WHAT NEEDS TO BE DONE: Without changing anything, transcribe all of the entries.

+ + + + +

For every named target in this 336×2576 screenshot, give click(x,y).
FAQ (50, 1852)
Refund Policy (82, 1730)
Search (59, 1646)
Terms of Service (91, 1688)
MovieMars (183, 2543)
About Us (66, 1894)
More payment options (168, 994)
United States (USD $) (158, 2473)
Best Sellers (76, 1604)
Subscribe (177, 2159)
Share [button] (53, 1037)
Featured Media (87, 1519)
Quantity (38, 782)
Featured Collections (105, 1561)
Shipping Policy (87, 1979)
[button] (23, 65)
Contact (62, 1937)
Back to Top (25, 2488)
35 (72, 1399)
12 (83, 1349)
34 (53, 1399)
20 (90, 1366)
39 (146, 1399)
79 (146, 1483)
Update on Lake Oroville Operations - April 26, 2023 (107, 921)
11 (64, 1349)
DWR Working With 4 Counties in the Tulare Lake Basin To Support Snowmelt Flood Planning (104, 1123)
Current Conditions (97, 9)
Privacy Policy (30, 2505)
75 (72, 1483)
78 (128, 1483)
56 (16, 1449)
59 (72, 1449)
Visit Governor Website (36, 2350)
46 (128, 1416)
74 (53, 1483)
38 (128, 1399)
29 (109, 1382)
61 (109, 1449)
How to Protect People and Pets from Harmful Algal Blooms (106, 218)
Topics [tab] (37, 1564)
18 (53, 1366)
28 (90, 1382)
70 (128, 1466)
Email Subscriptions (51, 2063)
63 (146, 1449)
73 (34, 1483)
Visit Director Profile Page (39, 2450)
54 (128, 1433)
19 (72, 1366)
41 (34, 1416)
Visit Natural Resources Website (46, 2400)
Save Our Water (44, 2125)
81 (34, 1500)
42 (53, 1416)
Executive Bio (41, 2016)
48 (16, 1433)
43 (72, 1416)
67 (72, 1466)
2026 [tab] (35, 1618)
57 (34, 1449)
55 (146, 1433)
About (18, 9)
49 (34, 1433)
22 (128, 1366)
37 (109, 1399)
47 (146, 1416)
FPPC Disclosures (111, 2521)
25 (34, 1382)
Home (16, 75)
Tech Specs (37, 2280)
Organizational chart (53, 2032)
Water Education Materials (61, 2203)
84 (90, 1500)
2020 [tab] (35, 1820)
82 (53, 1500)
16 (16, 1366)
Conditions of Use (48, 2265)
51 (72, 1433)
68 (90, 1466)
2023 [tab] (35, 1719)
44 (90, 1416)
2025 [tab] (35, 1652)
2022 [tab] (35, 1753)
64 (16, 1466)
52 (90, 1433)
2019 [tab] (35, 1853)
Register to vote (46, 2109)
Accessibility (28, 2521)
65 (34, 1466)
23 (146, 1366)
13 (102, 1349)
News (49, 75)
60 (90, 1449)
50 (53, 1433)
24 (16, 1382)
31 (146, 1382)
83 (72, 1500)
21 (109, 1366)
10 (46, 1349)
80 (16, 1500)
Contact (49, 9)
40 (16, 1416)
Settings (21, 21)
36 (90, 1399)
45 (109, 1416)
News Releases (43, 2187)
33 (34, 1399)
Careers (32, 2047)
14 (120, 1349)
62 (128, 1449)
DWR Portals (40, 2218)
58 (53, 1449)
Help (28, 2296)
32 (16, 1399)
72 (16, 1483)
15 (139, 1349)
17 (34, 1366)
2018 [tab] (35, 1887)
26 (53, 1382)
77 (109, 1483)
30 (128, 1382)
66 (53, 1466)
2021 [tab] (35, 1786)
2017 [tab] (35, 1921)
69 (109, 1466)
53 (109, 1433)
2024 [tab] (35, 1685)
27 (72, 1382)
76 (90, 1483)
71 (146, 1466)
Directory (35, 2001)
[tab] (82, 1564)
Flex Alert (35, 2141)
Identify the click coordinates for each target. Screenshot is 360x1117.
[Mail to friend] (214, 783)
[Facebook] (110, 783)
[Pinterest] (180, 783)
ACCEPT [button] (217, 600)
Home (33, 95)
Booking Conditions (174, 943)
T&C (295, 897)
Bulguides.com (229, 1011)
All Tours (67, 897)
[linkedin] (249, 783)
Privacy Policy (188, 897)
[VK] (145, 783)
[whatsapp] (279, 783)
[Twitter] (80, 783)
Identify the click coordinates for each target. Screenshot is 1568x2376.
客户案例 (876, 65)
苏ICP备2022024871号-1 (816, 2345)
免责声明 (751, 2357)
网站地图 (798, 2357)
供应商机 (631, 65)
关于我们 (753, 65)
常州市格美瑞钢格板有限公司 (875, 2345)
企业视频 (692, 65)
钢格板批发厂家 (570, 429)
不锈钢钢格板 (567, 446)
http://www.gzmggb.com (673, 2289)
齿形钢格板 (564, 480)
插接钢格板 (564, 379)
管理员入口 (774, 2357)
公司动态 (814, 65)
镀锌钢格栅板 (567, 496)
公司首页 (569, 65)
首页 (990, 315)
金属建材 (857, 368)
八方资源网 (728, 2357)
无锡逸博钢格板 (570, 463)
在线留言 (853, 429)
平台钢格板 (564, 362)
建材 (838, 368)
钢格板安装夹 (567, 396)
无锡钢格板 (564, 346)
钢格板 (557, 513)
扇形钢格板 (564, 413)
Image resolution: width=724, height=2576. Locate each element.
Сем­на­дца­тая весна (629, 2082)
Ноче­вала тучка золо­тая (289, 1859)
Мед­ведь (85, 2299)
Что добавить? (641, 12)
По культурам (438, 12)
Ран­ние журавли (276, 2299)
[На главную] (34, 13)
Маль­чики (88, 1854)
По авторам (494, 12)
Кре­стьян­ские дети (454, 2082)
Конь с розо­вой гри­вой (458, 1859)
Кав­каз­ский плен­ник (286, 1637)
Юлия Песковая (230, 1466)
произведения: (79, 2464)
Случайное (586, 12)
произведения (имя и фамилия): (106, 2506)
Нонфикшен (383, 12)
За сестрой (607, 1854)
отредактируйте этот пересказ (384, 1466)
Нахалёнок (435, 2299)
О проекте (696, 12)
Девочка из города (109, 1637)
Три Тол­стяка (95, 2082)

+ + + + +

TASK RESPONSE:
For every named target in this 336×2576 screenshot, give click(x,y).
FAQ (50, 1852)
Refund Policy (82, 1730)
Search (59, 1646)
Terms of Service (91, 1688)
MovieMars (183, 2543)
About Us (66, 1894)
More payment options (168, 994)
United States (USD $) (158, 2473)
Best Sellers (76, 1604)
Subscribe (177, 2159)
Share [button] (53, 1037)
Featured Media (87, 1519)
Quantity (38, 782)
Featured Collections (105, 1561)
Shipping Policy (87, 1979)
[button] (23, 65)
Contact (62, 1937)
Back to Top (25, 2488)
35 (72, 1399)
12 (83, 1349)
34 (53, 1399)
20 (90, 1366)
39 (146, 1399)
79 (146, 1483)
Update on Lake Oroville Operations - April 26, 2023 (107, 921)
11 (64, 1349)
DWR Working With 4 Counties in the Tulare Lake Basin To Support Snowmelt Flood Planning (104, 1123)
Current Conditions (97, 9)
Privacy Policy (30, 2505)
75 (72, 1483)
78 (128, 1483)
56 (16, 1449)
59 (72, 1449)
Visit Governor Website (36, 2350)
46 (128, 1416)
74 (53, 1483)
38 (128, 1399)
29 (109, 1382)
61 (109, 1449)
How to Protect People and Pets from Harmful Algal Blooms (106, 218)
Topics [tab] (37, 1564)
18 (53, 1366)
28 (90, 1382)
70 (128, 1466)
Email Subscriptions (51, 2063)
63 (146, 1449)
73 (34, 1483)
Visit Director Profile Page (39, 2450)
54 (128, 1433)
19 (72, 1366)
41 (34, 1416)
Visit Natural Resources Website (46, 2400)
Save Our Water (44, 2125)
81 (34, 1500)
42 (53, 1416)
Executive Bio (41, 2016)
48 (16, 1433)
43 (72, 1416)
67 (72, 1466)
2026 [tab] (35, 1618)
57 (34, 1449)
55 (146, 1433)
About (18, 9)
49 (34, 1433)
22 (128, 1366)
37 (109, 1399)
47 (146, 1416)
FPPC Disclosures (111, 2521)
25 (34, 1382)
Home (16, 75)
Tech Specs (37, 2280)
Organizational chart (53, 2032)
Water Education Materials (61, 2203)
84 (90, 1500)
2020 [tab] (35, 1820)
82 (53, 1500)
16 (16, 1366)
Conditions of Use (48, 2265)
51 (72, 1433)
68 (90, 1466)
2023 [tab] (35, 1719)
44 (90, 1416)
2025 [tab] (35, 1652)
2022 [tab] (35, 1753)
64 (16, 1466)
52 (90, 1433)
2019 [tab] (35, 1853)
Register to vote (46, 2109)
Accessibility (28, 2521)
65 (34, 1466)
23 (146, 1366)
13 (102, 1349)
News (49, 75)
60 (90, 1449)
50 (53, 1433)
24 (16, 1382)
31 (146, 1382)
83 (72, 1500)
21 (109, 1366)
10 (46, 1349)
80 (16, 1500)
Contact (49, 9)
40 (16, 1416)
Settings (21, 21)
36 (90, 1399)
45 (109, 1416)
News Releases (43, 2187)
33 (34, 1399)
Careers (32, 2047)
14 (120, 1349)
62 (128, 1449)
DWR Portals (40, 2218)
58 (53, 1449)
Help (28, 2296)
32 (16, 1399)
72 (16, 1483)
15 (139, 1349)
17 (34, 1366)
2018 [tab] (35, 1887)
26 (53, 1382)
77 (109, 1483)
30 (128, 1382)
66 (53, 1466)
2021 [tab] (35, 1786)
2017 [tab] (35, 1921)
69 (109, 1466)
53 (109, 1433)
2024 [tab] (35, 1685)
27 (72, 1382)
76 (90, 1483)
71 (146, 1466)
Directory (35, 2001)
[tab] (82, 1564)
Flex Alert (35, 2141)
Identify the click coordinates for each target. Screenshot is 360x1117.
[Mail to friend] (214, 783)
[Facebook] (110, 783)
[Pinterest] (180, 783)
ACCEPT [button] (217, 600)
Home (33, 95)
Booking Conditions (174, 943)
T&C (295, 897)
Bulguides.com (229, 1011)
All Tours (67, 897)
[linkedin] (249, 783)
Privacy Policy (188, 897)
[VK] (145, 783)
[whatsapp] (279, 783)
[Twitter] (80, 783)
Identify the click coordinates for each target. Screenshot is 1568x2376.
客户案例 (876, 65)
苏ICP备2022024871号-1 (816, 2345)
免责声明 (751, 2357)
网站地图 (798, 2357)
供应商机 (631, 65)
关于我们 (753, 65)
常州市格美瑞钢格板有限公司 (875, 2345)
企业视频 (692, 65)
钢格板批发厂家 (570, 429)
不锈钢钢格板 (567, 446)
http://www.gzmggb.com (673, 2289)
齿形钢格板 (564, 480)
插接钢格板 (564, 379)
管理员入口 (774, 2357)
公司动态 (814, 65)
镀锌钢格栅板 (567, 496)
公司首页 (569, 65)
首页 (990, 315)
金属建材 (857, 368)
八方资源网 (728, 2357)
无锡逸博钢格板 (570, 463)
在线留言 (853, 429)
平台钢格板 (564, 362)
建材 (838, 368)
钢格板安装夹 (567, 396)
无锡钢格板 (564, 346)
钢格板 (557, 513)
扇形钢格板 (564, 413)
Image resolution: width=724, height=2576. Locate each element.
Сем­на­дца­тая весна (629, 2082)
Ноче­вала тучка золо­тая (289, 1859)
Мед­ведь (85, 2299)
Что добавить? (641, 12)
По культурам (438, 12)
Ран­ние журавли (276, 2299)
[На главную] (34, 13)
Маль­чики (88, 1854)
По авторам (494, 12)
Кре­стьян­ские дети (454, 2082)
Конь с розо­вой гри­вой (458, 1859)
Кав­каз­ский плен­ник (286, 1637)
Юлия Песковая (230, 1466)
произведения: (79, 2464)
Случайное (586, 12)
произведения (имя и фамилия): (106, 2506)
Нонфикшен (383, 12)
За сестрой (607, 1854)
отредактируйте этот пересказ (384, 1466)
Нахалёнок (435, 2299)
О проекте (696, 12)
Девочка из города (109, 1637)
Три Тол­стяка (95, 2082)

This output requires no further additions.